Olivia went back to her own monitor, pulling up what little data she had on the dust storm already. Most of it was collected by the Emirati Hope orbiter and NASA’s MAVEN orbiter, the two oldest spacecraft still in operation over Mars and uploaded to the computers aboard Opportunity while they were still on the launchpad in Florida. She could see this storm was not as violent as some had been, it hadn’t ensnared the whole planet for one thing, but it did enough damage regionally around Elysium Planitia that even the Elysium base on the far side of Elysium Mons went into lockdown, its crew relocating to their bunkers carved deep into the Martian rock.
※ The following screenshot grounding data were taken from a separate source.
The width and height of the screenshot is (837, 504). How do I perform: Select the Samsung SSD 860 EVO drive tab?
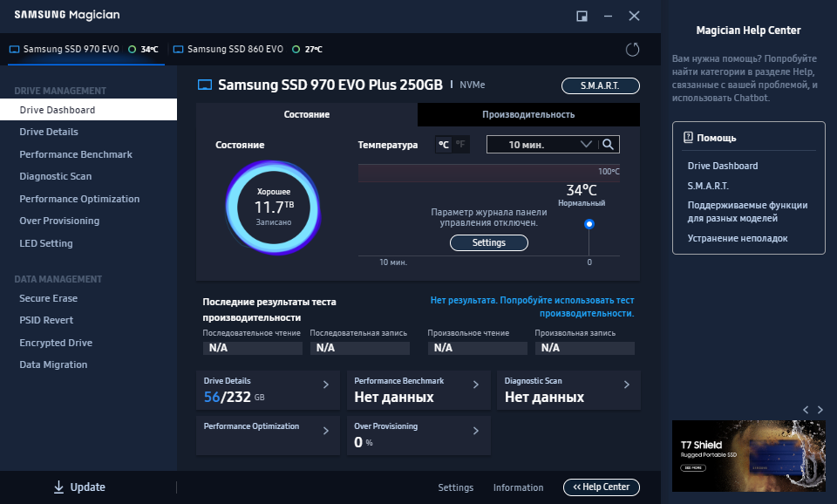[234, 50]
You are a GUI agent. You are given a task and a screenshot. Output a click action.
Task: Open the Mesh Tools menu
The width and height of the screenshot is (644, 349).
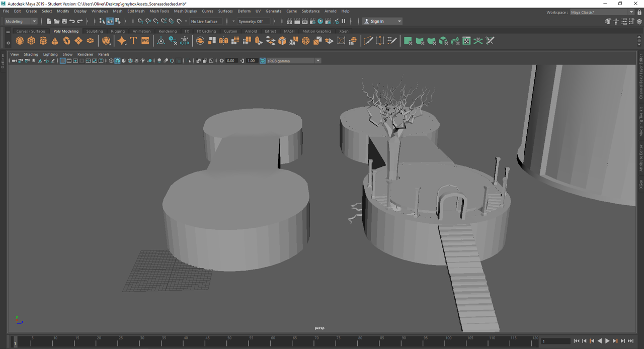[x=159, y=11]
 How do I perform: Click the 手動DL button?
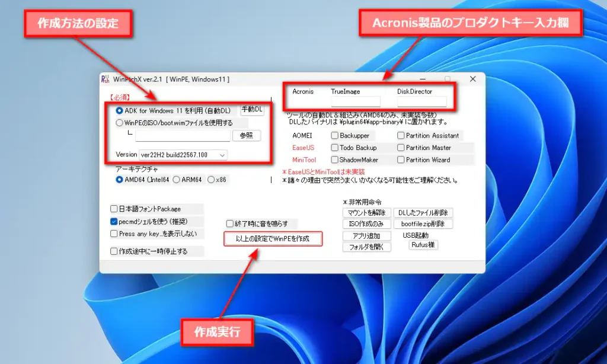pyautogui.click(x=251, y=109)
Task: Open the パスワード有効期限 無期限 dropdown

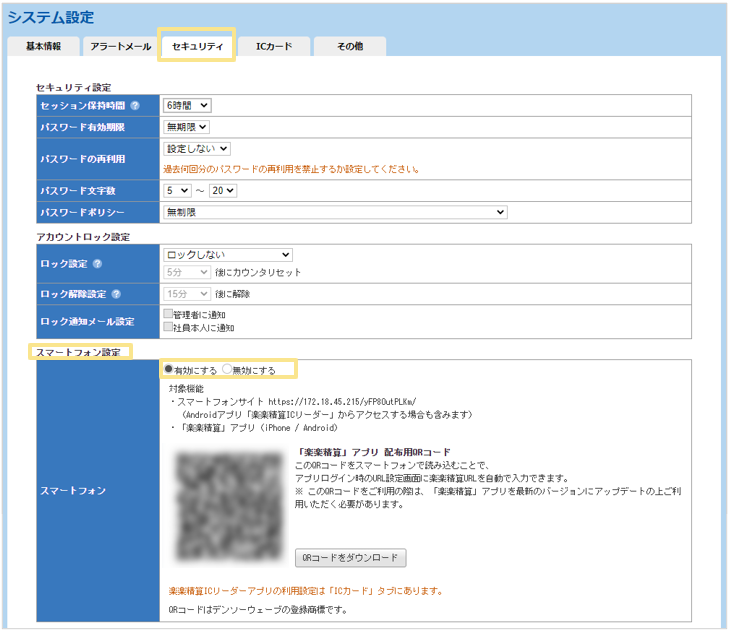Action: 186,127
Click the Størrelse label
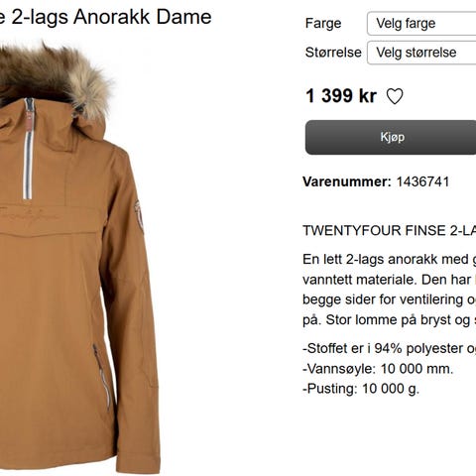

The NASA reports talked about winds rising out of the north and driving dust up onto the Nepenthes Mensae, burying areas of exposed rock that had previously been considered possible locations where a geologist currently stationed at Elysium named Dr. Rosalind O’Brien might be able to study a wide range of Martian strata, yet now those rock layers were buried under meters of dust and soil. She met Dr. O’Brien once at a SETI conference in 2050 held in the Bavarian mountain town of Garmisch-Partenkirchen, where the geologist presented a paper arguing that further study of Martian strata could prove greater nuance in the accepted geological chronology of the planet, that there was more of a nuance to the early few million years of the current Amazonian Period, named after the Amazonis Planitia located to the west of Elysium Base.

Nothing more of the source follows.